Selection =

=====

The loan structure you select affects not just your repayments, but your flexibility to make extra payments, your ability to access features like offset accounts, and how protected you are from rate rises. For first home buyers in St Kilda East, where the median unit price sits comfortably within reach of buyers using the First Home Guarantee, understanding these options before you apply can shape your entire ownership experience.

What Is a Variable Rate Home Loan?

A variable rate home loan has an interest rate that can move up or down at any time, meaning your repayments can change throughout the life of your loan. When official rates rise, your repayments increase. When they fall, you pay less.

Variable loans typically come with offset accounts, unlimited extra repayments, and no penalties for paying off the loan early. If you receive a bonus at work or a tax refund, you can put that money straight onto your loan without restriction. An offset account linked to your variable loan reduces the interest you pay by offsetting your loan balance with the funds in your transaction account.

For someone buying a two-bedroom apartment near Alma Park or close to the cafes along Balaclava Road, a variable loan offers the flexibility to pay down debt faster if your income improves or you want to reduce your loan term over time. The offset account is particularly useful if you're disciplined about keeping your salary in that account rather than spending it immediately.

=====

Extracted data =
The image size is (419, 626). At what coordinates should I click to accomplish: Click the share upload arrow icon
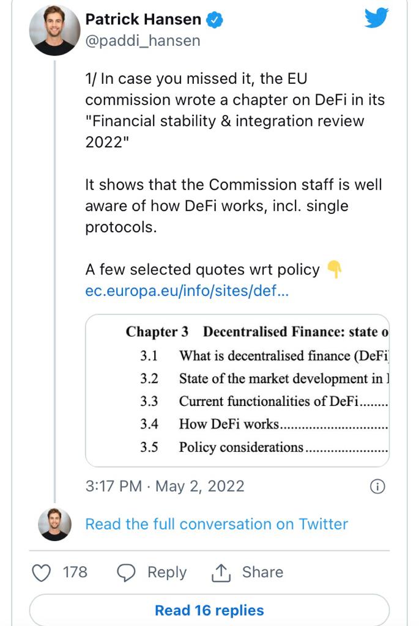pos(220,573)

=====

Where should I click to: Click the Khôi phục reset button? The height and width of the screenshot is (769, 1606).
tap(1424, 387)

=====

Exercise task = Write out the home loan text word for word, from "The loan structure" to "you pay less.". The records come from a separate source.

Full solution =
The loan structure you select affects not just your repayments, but your flexibility to make extra payments, your ability to access features like offset accounts, and how protected you are from rate rises. For first home buyers in St Kilda East, where the median unit price sits comfortably within reach of buyers using the First Home Guarantee, understanding these options before you apply can shape your entire ownership experience.

What Is a Variable Rate Home Loan?

A variable rate home loan has an interest rate that can move up or down at any time, meaning your repayments can change throughout the life of your loan. When official rates rise, your repayments increase. When they fall, you pay less.